Given request:
Render each line of the material below as an item in a numbered list, omitting any blank lines.
## Start
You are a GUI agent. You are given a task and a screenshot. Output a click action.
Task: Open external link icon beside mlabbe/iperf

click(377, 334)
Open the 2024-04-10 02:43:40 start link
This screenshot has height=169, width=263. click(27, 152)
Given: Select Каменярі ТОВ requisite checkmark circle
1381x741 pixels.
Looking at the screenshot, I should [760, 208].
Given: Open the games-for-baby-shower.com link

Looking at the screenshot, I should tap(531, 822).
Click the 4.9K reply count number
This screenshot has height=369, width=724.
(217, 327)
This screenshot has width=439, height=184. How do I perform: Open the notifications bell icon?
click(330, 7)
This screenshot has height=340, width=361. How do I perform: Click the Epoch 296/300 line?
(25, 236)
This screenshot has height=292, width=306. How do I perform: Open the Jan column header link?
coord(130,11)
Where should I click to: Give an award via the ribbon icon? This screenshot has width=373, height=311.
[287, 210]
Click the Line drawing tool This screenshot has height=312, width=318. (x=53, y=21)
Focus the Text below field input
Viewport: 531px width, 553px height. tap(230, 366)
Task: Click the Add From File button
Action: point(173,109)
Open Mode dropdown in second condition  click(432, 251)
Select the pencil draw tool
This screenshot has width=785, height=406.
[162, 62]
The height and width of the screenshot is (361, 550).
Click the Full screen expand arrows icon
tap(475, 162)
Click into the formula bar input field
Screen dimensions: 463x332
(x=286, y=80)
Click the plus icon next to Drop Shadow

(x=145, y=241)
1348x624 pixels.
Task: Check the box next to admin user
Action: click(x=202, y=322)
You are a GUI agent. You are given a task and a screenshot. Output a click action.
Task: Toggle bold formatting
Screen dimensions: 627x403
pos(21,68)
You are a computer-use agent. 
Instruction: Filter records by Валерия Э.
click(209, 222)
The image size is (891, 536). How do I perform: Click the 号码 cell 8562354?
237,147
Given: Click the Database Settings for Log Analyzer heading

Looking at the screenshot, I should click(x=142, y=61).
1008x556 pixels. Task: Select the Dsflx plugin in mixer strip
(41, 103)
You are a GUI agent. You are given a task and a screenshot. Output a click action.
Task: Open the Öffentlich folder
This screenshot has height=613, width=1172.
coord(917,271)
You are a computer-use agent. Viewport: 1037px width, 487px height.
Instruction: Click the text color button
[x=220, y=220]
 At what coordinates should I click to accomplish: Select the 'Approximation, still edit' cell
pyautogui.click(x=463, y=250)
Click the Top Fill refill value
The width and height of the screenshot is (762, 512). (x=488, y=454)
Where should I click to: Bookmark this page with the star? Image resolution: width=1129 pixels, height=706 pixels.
## End
Exercise result:
1. You are a GUI agent. You are given a task and a screenshot. Output a click action.
2. Task: Open external link icon beside mlabbe/iperf
3. click(377, 334)
4. Open the 2024-04-10 02:43:40 start link
5. This screenshot has height=169, width=263. click(27, 152)
6. Given: Select Каменярі ТОВ requisite checkmark circle
7. 1381x741 pixels.
8. Looking at the screenshot, I should [760, 208].
9. Given: Open the games-for-baby-shower.com link
10. Looking at the screenshot, I should tap(531, 822).
11. Click the 4.9K reply count number
12. This screenshot has height=369, width=724.
13. (217, 327)
14. This screenshot has width=439, height=184. How do I perform: Open the notifications bell icon?
15. click(330, 7)
16. This screenshot has height=340, width=361. How do I perform: Click the Epoch 296/300 line?
17. (25, 236)
18. This screenshot has height=292, width=306. How do I perform: Open the Jan column header link?
19. coord(130,11)
20. Where should I click to: Give an award via the ribbon icon? This screenshot has width=373, height=311.
21. [287, 210]
22. Click the Line drawing tool This screenshot has height=312, width=318. (x=53, y=21)
23. Focus the Text below field input
24. Viewport: 531px width, 553px height. tap(230, 366)
25. Task: Click the Add From File button
26. Action: point(173,109)
27. Open Mode dropdown in second condition  click(432, 251)
28. Select the pencil draw tool
29. This screenshot has width=785, height=406.
30. [162, 62]
31. The height and width of the screenshot is (361, 550).
32. Click the Full screen expand arrows icon
33. tap(475, 162)
34. Click into the formula bar input field
35. Screen dimensions: 463x332
36. (x=286, y=80)
37. Click the plus icon next to Drop Shadow
38. (x=145, y=241)
39. 1348x624 pixels.
40. Task: Check the box next to admin user
41. Action: click(x=202, y=322)
42. You are a GUI agent. You are given a task and a screenshot. Output a click action.
43. Task: Toggle bold formatting
44. Screen dimensions: 627x403
45. pos(21,68)
46. You are a computer-use agent. 
47. Instruction: Filter records by Валерия Э.
48. click(209, 222)
49. The image size is (891, 536). How do I perform: Click the 号码 cell 8562354?
50. 237,147
51. Given: Click the Database Settings for Log Analyzer heading
52. Looking at the screenshot, I should click(x=142, y=61).
53. 1008x556 pixels. Task: Select the Dsflx plugin in mixer strip
54. (41, 103)
55. You are a GUI agent. You are given a task and a screenshot. Output a click action.
56. Task: Open the Öffentlich folder
57. This screenshot has height=613, width=1172.
58. coord(917,271)
59. You are a computer-use agent. Viewport: 1037px width, 487px height.
60. Instruction: Click the text color button
61. [x=220, y=220]
62.  At what coordinates should I click to accomplish: Select the 'Approximation, still edit' cell
63. pyautogui.click(x=463, y=250)
64. Click the Top Fill refill value
65. The width and height of the screenshot is (762, 512). (x=488, y=454)
66. Where should I click to: Bookmark this page with the star? Image resolution: width=1129 pixels, height=706 pixels.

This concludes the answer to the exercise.